World Food Program spokesman Amjad Jamal defended the agency's work as "totally humanitarian."
"We provide food. Our food is for the vulnerable groups, the poor groups who cannot afford one meal a day," he said.
Pakistani religious scholar Mufti Muneebur Rehman disputed the Taliban claim that international aid work was against Islam.
"Helping somebody in need is one of the best traits of Islam," he said. "A good Muslim would be the first to help any non-Muslim in trouble."
The suicide bomber was dressed as a security officer and was allowed to enter the World Food Program offices — apparently bypassing the normal security procedures — after asking guards outside if he could use the bathroom.
The U.N. announced it was temporarily closing its offices, but said its Pakistani partner organizations would continue distributing food, medicine and other humanitarian assistance. The world body said it would reassess the situation over the next several days.
Malik, who was visiting those injured in the bombing at a hospital, said the government had taken several of the guards outside the U.N. offices into custody for questioning as part of the investigation into the security lapse.
The United Nations had already considered itself a likely target in Pakistan. Its offices are surrounded by blast walls, while staffers are driven in bulletproof cars and not allowed to bring their families with them on assignment.
Prime Minister Yusuf Raza Gilani said those killed in the bombing Monday were serving a "noble cause."
"They will be remembered for their commendable services by the people of Pakistan," Gilani wrote in a letter to U.N. Secretary-General Bank Ki-moon, according to state-run media. "Such cowardly terrorist acts will never weaken our resolve to fight against this scourge."
The attack came a day after the new Pakistani Taliban leader met reporters close to the Afghan border, vowing more attacks in response to U.S. missile strikes. Ending speculation he had been killed, Hakimullah Mehsud denied government claims the militants were in disarray and said his fighters would repel any army offensive on their stronghold in South Waziristan.

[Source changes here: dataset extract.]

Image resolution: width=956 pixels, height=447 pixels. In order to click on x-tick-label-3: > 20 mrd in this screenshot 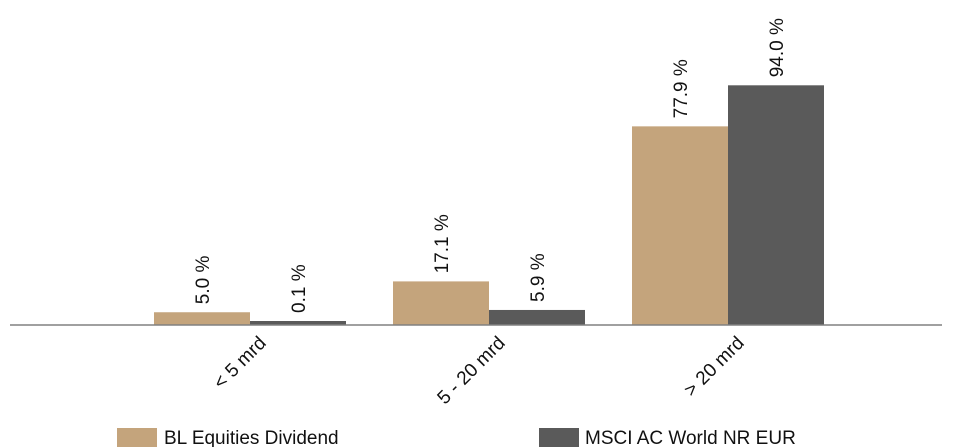, I will do `click(714, 367)`.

Malik said the government was already targeting Taliban militants in South Waziristan and "if needed, further action shall also be taken at an appropriate time" against militants in other areas along the Afghan border.
In the latest fighting, airstrikes and artillery fire killed two militants and nine other people in South Waziristan, intelligence officials said on condition of anonymity. They said the army was trying to establish whether the nine unidentified victims were militants.
Meanwhile, the top U.S. commander in Afghanistan met Pakistan military chief Gen. Ashfaq Parvez Kayani in Islamabad.
Gen. Stanley McChrystal's talks came as the Obama administration discusses whether to add up to 40,000 more troops to fight a resurgent Taliban in Afghanistan. Washington says it cannot win in Afghanistan unless Pakistan does more to fight militants on its side of the border.
A Pakistani army statement said the two men met for some time Tuesday and discussed matters of professional interest.